An additive content m on a set of sets C is a set function with value 0 at the empty set which is finitely additive on C. That means that for any finset I of pairwise disjoint sets in C such that ⋃₀ I ∈ C, m (⋃₀ I) = ∑ s ∈ I, m s.
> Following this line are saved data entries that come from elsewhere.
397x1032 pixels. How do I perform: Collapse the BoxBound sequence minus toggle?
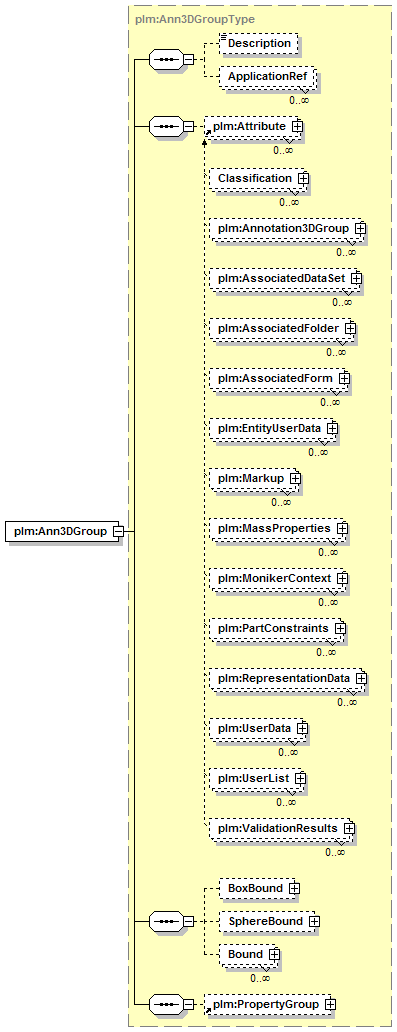point(189,921)
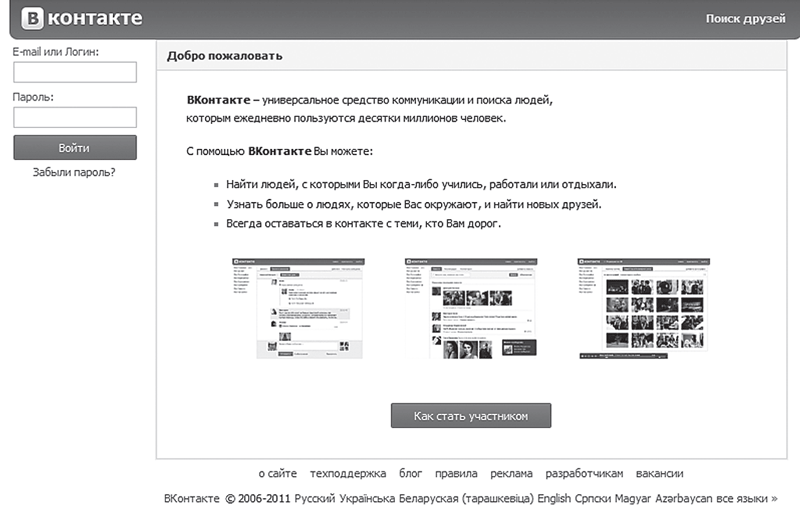Visit the блог footer link
Image resolution: width=800 pixels, height=515 pixels.
click(x=411, y=474)
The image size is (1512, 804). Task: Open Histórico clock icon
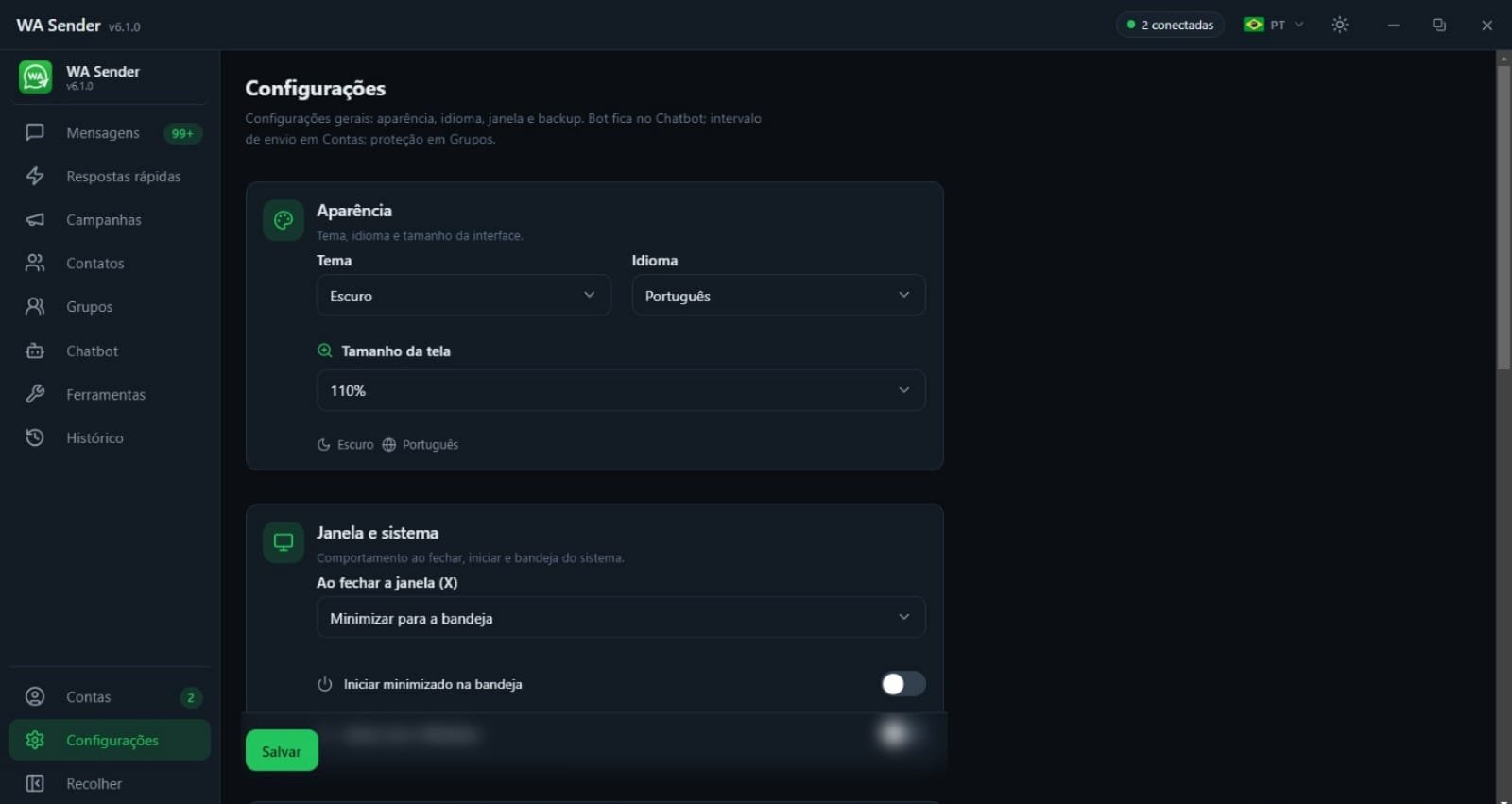click(35, 437)
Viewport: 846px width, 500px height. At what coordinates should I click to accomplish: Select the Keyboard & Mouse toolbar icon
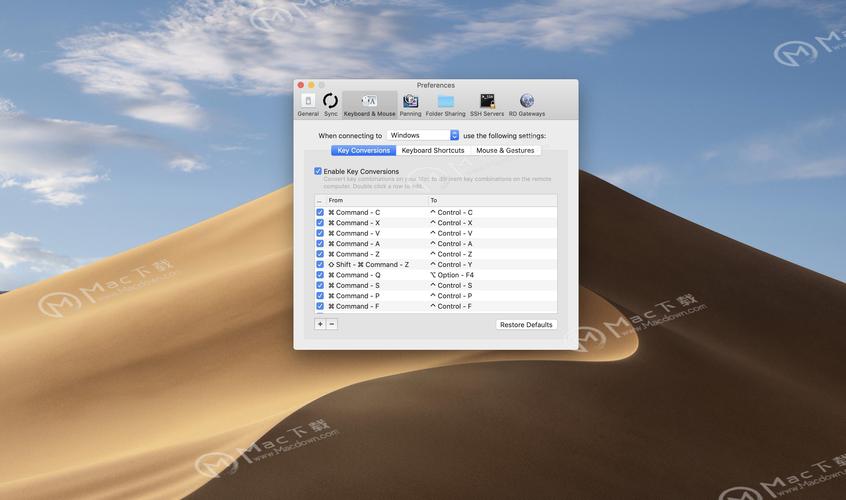pos(369,104)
Mathlib also has a definition of contents over compact sets: see MeasureTheory.Content. A Content is in particular an AddContent on the set of compact sets.

Main definitions

• MeasureTheory.AddContent C: additive contents over the set of sets C.

Main statements

Let m be an AddContent C. If C is a set semi-ring (IsSetSemiring C) we have the properties

• MeasureTheory.sum_addContent_le_of_subset: if I is a finset of pairwise disjoint sets in C and ⋃₀ I ⊆ t for t ∈ C, then ∑ s in I, m s ≤ m t.
• MeasureTheory.addContent_mono: if s ⊆ t for two sets in C, then m s ≤ m t.
• MeasureTheory.addContent_union': if s, t ∈ C are disjoint and s ∪ t ∈ C, then m (s ∪ t) = m s + m t. If C is a set ring (IsSetRing), then addContent_union gives the same conclusion without the hypothesis s ∪ t ∈ C (since it is a consequence of IsSetRing C).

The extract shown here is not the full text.